★「最新型ウイルスでがんを滅ぼす」
帯:対がん戦争の最終兵器 「全ての患者にとって希望の書」 鳥越俊太郎氏
藤堂具紀(どうどうともき)著 文春新書 880円+税 2012.8.20.第一刷
著者は東大理Ⅲを出た脳神経外科が専門の超秀才。
頭のイイの人の書く書籍は、とてもわかりやすい。
まるで自分が藤堂氏になったかのような、研究現場の臨場感も味わえる秀作。
ひょんなことから、藤堂氏は米国へ無給研究に向かった。
そこでの1年半に渡る無給研究の間に、師匠だった米国教授の発明したものを凌ぐ、
遺伝子改良した単純ヘルペスウイルスⅠ型:G47⊿(ジー47デルタ)を開発したのであった。

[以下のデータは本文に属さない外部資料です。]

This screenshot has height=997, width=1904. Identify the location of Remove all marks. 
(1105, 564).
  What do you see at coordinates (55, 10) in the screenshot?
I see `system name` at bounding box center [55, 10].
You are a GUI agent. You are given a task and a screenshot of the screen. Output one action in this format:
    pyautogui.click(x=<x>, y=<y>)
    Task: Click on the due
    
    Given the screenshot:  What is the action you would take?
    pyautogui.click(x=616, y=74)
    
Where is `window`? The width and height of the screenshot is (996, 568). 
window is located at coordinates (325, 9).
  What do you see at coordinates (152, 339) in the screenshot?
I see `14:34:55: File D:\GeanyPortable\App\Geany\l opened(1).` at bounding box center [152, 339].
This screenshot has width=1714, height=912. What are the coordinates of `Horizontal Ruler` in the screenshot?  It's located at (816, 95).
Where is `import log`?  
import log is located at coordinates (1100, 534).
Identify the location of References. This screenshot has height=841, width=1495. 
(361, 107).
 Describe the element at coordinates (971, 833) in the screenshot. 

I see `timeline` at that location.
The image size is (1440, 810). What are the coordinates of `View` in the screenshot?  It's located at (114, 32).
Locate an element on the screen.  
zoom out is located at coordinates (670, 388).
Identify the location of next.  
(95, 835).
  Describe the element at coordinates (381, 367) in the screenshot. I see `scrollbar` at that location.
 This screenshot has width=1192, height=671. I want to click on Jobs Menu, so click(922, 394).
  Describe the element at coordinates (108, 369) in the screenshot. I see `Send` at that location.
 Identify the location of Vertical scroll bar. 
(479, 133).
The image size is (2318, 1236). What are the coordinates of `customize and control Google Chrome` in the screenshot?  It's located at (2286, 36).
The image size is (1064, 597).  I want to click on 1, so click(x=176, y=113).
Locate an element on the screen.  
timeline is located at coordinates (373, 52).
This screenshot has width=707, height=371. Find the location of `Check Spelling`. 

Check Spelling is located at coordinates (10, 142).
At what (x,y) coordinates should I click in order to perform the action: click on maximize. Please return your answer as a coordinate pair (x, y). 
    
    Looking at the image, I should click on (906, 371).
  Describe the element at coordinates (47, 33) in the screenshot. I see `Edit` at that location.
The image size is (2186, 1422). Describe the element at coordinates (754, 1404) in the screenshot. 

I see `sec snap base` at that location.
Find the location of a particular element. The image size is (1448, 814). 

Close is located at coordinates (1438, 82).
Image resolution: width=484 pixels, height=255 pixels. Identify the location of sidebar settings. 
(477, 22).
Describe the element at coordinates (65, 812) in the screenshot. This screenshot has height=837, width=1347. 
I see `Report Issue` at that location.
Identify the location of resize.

このウイルスは、癌細胞の中でだけひたすら増殖して、癌細胞を死滅させるという代物。
副作用もなく、今まで手術できず・放射線療法も効きにくく・抗癌剤もほとんど無効であった、
各種の致命的な癌に対しても効果がある可能性が高いという。
脳腫瘍の中でも最悪だという
グリオーマ(神経膠腫:しんけいこうしゅ)、現代の医療ではほぼ100%助からない。
その細胞を使用したインビトロ(試験管内)試験では、
U87MGヒトグリオーマ細胞が48時間で完全に死滅している。
(P.20写真)
もちろん試験管で上手くいったからといって、
人体で上手くいくかどうかが問題なのだが。
期待されているのは、脳・心臓・神経芽腫・肝臓・腎臓・膵臓など
骨髄腫や白血病を除いた(ヘルペスウイルスは元来、骨髄に影響を与えにくい性質があるため)、
広範囲なあらゆる腫瘍に対して。
ネックなのが、特許並びに開発費用だと。
特許権が米国にあり、アジア方面の特許をなんとか譲り受けることに成功したものの、
臨床開発する段になって人力・資金が足りず、
製薬企業の力を借りたいということであった。
厚労省など国から援助が出ているものの、
非常に苦しい状況だという。
また、米国においては、
いよいよ製薬企業(アムジェン社)がエントリーして開発に拍車がかかっている状況。
開発者である藤堂氏が、米国残留を蹴ってせっかく日本に帰ってきたのだから、
しかも東大がなんとか特許権の一部移譲に成功したのだから、
日本の製薬企業にも藤堂氏を応援してほしいものだ。
武田薬品とか、大正製薬とか、どーでっか???
これに喰いつかなくっちゃ、製薬企業じゃねーだろ~(笑)
★「医薬品クライシス ~78兆円市場の激震」
佐藤健太郎著 新潮新書 700円+税 2011.1.10.第八刷
ところでこの書籍には、
現在の医薬品企業における
とっても苦しい現状が赤裸々に語られている。
医薬品スクリーニング技術は「アホかいな」というくらい進化しているのに、
新薬がほとんどと言っていいほど、できないのであった。